-- Given instruction --
Revise the records that begin at the line containing "Click the refresh" and end after the line containing "Show the Agriculture". Write out only those lines, with "Viewport" replaced by "Display" and nothing else changed.

··········

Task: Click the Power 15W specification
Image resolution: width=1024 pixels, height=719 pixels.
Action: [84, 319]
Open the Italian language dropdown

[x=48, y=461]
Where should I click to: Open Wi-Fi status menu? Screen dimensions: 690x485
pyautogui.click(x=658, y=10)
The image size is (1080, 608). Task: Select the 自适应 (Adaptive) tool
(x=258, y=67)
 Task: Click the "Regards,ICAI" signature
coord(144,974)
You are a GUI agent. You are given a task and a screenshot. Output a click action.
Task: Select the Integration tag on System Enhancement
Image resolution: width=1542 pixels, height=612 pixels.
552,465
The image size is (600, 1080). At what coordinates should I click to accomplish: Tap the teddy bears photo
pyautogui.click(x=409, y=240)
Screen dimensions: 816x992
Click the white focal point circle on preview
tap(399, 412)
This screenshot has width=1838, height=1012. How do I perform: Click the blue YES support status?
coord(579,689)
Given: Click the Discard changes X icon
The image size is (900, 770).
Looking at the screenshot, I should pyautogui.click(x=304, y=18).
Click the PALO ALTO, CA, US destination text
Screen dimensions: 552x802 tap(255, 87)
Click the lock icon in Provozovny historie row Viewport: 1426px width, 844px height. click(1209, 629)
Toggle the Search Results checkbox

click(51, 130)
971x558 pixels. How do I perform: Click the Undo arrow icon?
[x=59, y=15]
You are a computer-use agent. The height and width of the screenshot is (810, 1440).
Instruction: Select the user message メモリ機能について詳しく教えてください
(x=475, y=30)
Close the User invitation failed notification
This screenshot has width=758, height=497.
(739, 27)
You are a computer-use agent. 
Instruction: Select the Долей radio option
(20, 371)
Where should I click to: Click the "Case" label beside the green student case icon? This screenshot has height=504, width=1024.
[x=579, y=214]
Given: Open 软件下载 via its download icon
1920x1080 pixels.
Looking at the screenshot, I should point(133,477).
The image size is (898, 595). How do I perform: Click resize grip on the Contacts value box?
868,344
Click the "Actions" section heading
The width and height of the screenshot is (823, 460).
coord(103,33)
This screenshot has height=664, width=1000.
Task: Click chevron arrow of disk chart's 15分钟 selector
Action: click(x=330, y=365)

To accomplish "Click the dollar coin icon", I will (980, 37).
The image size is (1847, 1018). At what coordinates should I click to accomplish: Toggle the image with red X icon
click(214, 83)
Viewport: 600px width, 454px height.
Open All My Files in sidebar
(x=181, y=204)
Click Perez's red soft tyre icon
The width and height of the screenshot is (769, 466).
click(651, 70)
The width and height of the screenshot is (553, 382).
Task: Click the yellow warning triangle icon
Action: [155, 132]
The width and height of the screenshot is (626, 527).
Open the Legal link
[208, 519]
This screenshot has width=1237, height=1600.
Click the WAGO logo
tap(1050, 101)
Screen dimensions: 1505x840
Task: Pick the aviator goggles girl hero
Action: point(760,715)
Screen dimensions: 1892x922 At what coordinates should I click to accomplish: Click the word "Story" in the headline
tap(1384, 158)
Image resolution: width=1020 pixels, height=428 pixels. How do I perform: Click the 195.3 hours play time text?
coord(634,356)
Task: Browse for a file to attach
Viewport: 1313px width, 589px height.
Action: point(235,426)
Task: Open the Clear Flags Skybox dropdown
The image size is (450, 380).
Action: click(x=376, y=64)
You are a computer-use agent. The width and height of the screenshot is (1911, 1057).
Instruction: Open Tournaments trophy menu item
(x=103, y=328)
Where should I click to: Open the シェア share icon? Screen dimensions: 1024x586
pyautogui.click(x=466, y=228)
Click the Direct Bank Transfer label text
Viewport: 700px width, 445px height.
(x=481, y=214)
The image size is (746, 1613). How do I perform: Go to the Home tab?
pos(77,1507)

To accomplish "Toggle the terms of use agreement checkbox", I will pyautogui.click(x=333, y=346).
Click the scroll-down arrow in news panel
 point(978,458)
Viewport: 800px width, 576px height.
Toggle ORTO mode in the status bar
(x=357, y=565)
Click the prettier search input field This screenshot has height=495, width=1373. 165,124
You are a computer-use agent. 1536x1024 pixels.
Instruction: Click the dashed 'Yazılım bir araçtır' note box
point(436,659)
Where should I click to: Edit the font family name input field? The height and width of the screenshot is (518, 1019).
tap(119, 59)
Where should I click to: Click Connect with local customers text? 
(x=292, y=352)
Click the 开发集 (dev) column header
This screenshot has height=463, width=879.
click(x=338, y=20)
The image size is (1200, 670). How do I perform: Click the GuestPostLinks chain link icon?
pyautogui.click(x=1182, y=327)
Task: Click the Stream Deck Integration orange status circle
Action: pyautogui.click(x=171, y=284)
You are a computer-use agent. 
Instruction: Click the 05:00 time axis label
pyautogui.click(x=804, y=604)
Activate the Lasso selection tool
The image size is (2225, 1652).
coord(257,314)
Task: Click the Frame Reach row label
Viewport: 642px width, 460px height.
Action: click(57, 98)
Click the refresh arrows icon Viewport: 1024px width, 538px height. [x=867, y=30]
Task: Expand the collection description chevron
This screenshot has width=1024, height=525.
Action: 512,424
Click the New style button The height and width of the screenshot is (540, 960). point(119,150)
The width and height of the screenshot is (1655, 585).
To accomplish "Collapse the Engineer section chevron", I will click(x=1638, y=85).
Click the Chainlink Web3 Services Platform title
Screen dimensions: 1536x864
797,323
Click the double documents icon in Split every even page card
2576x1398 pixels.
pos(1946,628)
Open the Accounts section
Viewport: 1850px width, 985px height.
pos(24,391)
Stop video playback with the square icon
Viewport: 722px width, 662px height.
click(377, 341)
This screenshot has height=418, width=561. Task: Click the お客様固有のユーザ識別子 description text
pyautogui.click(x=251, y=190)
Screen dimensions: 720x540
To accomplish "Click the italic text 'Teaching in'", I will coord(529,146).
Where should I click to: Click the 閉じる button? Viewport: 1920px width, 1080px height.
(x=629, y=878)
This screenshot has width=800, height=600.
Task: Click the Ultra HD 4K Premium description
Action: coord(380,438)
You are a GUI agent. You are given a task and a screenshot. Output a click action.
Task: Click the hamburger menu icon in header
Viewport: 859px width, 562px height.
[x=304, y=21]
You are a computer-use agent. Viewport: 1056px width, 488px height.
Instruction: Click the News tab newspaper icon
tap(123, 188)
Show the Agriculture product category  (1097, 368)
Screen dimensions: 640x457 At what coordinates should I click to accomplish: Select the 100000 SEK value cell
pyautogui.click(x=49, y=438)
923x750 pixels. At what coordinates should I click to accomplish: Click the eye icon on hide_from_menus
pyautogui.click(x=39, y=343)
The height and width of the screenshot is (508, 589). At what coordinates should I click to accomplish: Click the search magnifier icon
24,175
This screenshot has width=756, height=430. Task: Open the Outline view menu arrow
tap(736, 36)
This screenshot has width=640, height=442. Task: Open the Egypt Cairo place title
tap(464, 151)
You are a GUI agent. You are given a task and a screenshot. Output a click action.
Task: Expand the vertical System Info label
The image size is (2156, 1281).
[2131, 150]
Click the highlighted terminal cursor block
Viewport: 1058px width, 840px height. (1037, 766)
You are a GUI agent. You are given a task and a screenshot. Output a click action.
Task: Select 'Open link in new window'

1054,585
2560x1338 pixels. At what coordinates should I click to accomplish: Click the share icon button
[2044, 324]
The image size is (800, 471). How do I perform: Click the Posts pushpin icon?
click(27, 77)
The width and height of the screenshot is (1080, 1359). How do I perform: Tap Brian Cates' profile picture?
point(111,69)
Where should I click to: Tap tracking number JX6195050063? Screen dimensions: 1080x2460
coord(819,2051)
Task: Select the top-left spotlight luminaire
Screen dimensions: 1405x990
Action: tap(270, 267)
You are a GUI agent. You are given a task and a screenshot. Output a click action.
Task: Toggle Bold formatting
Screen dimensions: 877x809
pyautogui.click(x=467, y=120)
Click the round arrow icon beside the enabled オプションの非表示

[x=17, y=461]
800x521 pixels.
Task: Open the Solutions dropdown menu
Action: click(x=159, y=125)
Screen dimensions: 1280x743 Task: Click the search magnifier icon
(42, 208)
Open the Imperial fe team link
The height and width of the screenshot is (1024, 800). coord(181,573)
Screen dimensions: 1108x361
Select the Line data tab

··········

-- Result for this exercise --
Click the refresh arrows icon Display: 1024px width, 538px height. [x=867, y=30]
Task: Expand the collection description chevron
This screenshot has width=1024, height=525.
Action: 512,424
Click the New style button The height and width of the screenshot is (540, 960). point(119,150)
The width and height of the screenshot is (1655, 585).
To accomplish "Collapse the Engineer section chevron", I will click(x=1638, y=85).
Click the Chainlink Web3 Services Platform title
Screen dimensions: 1536x864
797,323
Click the double documents icon in Split every even page card
2576x1398 pixels.
pos(1946,628)
Open the Accounts section
Display: 1850px width, 985px height.
pos(24,391)
Stop video playback with the square icon
Display: 722px width, 662px height.
click(377, 341)
This screenshot has height=418, width=561. Task: Click the お客様固有のユーザ識別子 description text
pyautogui.click(x=251, y=190)
Screen dimensions: 720x540
To accomplish "Click the italic text 'Teaching in'", I will coord(529,146).
Where should I click to: Click the 閉じる button? Display: 1920px width, 1080px height.
(x=629, y=878)
This screenshot has width=800, height=600.
Task: Click the Ultra HD 4K Premium description
Action: coord(380,438)
You are a GUI agent. You are given a task and a screenshot. Output a click action.
Task: Click the hamburger menu icon in header
Display: 859px width, 562px height.
[x=304, y=21]
You are a computer-use agent. Display: 1056px width, 488px height.
Instruction: Click the News tab newspaper icon
tap(123, 188)
Show the Agriculture product category  (1097, 368)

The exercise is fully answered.